**Recorded data:**
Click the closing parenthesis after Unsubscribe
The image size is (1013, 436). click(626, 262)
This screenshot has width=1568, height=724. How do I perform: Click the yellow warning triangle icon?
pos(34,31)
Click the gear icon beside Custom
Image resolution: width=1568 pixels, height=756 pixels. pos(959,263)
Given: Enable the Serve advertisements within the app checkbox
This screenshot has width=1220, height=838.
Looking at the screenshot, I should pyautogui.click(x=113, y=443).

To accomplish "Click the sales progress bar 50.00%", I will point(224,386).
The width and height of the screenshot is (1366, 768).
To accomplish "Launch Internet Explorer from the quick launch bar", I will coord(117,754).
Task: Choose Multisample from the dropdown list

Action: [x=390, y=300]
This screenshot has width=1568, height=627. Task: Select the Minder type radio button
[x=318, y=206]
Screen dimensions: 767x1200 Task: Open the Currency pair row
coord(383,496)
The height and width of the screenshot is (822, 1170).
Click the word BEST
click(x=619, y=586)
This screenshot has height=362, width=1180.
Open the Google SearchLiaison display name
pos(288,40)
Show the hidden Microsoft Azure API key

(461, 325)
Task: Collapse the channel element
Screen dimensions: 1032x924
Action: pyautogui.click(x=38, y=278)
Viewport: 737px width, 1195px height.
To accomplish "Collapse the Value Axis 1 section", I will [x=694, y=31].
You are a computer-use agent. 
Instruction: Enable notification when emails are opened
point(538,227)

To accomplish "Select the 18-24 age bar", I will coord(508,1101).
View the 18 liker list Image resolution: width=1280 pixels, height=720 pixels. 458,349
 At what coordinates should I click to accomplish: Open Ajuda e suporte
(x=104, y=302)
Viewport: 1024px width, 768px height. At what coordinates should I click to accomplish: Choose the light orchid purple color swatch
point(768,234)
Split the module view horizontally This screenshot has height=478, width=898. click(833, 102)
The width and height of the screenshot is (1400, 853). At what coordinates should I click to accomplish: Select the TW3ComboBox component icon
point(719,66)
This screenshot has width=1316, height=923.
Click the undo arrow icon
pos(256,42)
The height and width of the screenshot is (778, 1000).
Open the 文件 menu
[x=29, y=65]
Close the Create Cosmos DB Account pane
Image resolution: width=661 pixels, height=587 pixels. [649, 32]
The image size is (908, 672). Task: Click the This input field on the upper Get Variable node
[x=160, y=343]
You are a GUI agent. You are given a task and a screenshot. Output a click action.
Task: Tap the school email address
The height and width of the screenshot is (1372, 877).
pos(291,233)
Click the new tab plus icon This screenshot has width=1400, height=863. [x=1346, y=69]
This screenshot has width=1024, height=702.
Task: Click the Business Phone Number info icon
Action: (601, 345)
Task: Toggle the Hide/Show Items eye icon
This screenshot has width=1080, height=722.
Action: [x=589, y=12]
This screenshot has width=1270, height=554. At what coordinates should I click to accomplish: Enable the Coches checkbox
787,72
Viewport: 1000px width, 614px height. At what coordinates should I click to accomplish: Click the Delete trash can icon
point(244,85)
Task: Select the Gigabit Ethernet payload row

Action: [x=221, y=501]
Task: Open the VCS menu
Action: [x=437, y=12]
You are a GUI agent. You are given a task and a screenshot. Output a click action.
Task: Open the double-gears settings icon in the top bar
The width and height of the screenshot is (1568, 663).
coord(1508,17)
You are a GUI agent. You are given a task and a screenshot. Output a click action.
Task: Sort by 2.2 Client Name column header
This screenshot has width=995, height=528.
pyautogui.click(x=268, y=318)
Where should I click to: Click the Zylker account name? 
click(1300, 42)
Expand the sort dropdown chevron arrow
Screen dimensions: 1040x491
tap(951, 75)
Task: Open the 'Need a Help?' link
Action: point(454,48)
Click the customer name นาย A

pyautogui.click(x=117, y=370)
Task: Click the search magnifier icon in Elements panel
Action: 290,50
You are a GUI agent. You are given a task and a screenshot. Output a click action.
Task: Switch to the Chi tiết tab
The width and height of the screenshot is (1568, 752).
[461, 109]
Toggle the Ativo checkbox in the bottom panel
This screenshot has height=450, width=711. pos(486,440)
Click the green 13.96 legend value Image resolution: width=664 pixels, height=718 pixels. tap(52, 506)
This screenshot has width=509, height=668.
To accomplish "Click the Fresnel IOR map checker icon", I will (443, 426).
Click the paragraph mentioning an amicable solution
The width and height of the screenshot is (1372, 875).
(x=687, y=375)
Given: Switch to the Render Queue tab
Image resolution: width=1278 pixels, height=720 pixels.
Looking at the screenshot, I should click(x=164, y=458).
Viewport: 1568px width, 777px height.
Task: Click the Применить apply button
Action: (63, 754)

**Requirements:**
Reproduce, character for character, every line from the first one above through the line containing "I will point(224,386).", including both.

**Reply:**
Click the closing parenthesis after Unsubscribe
The image size is (1013, 436). click(626, 262)
This screenshot has width=1568, height=724. How do I perform: Click the yellow warning triangle icon?
pos(34,31)
Click the gear icon beside Custom
Image resolution: width=1568 pixels, height=756 pixels. pos(959,263)
Given: Enable the Serve advertisements within the app checkbox
This screenshot has width=1220, height=838.
Looking at the screenshot, I should pyautogui.click(x=113, y=443).

To accomplish "Click the sales progress bar 50.00%", I will point(224,386).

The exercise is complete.